Optimize the handling of QWEN2 in scenarios involving multiple tool calls.

Former-commit-id: 48f870edc96ada40360f7e6e67cbf58805295b33
2024-06-10 02:00:14 +08:00
parent 44829df762
commit bc04ca464a
2 changed files with 28 additions and 19 deletions
--- a/src/llamafactory/api/chat.py
+++ b/src/llamafactory/api/chat.py
@@ -150,11 +150,14 @@ async def create_chat_completion_response(
        else:
            result = response.response_text

-        if isinstance(result, tuple):
-            name, arguments = result
-            function = Function(name=name, arguments=arguments)
-            tool_call = FunctionCall(id="call_{}".format(uuid.uuid4().hex), function=function)
-            response_message = ChatCompletionMessage(role=Role.ASSISTANT, tool_calls=[tool_call])
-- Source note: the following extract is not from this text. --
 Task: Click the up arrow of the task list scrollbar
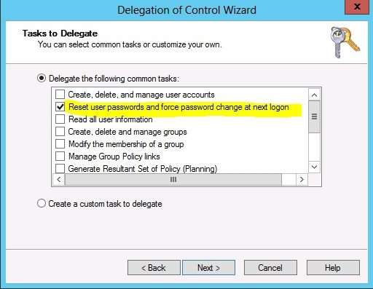pyautogui.click(x=314, y=95)
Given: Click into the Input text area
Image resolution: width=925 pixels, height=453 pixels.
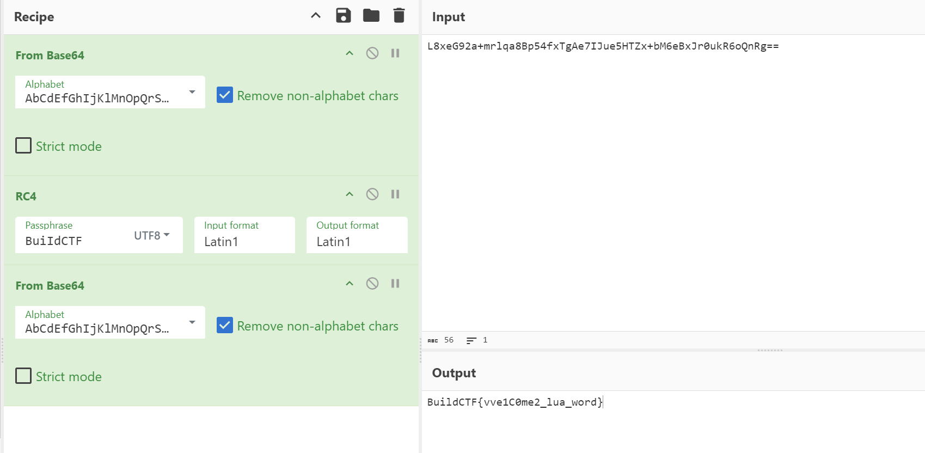Looking at the screenshot, I should (x=672, y=180).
+        if isinstance(result, list):
+            tool_calls = []
+            for tool in result:
+                name, arguments = tool
+                function = Function(name=name, arguments=arguments)
+                tool_call = FunctionCall(id="call_{}".format(uuid.uuid4().hex), function=function)
+                tool_calls.append(tool_call)
+            response_message = ChatCompletionMessage(role=Role.ASSISTANT, tool_calls=tool_calls)
            finish_reason = Finish.TOOL
        else:
            response_message = ChatCompletionMessage(role=Role.ASSISTANT, content=result)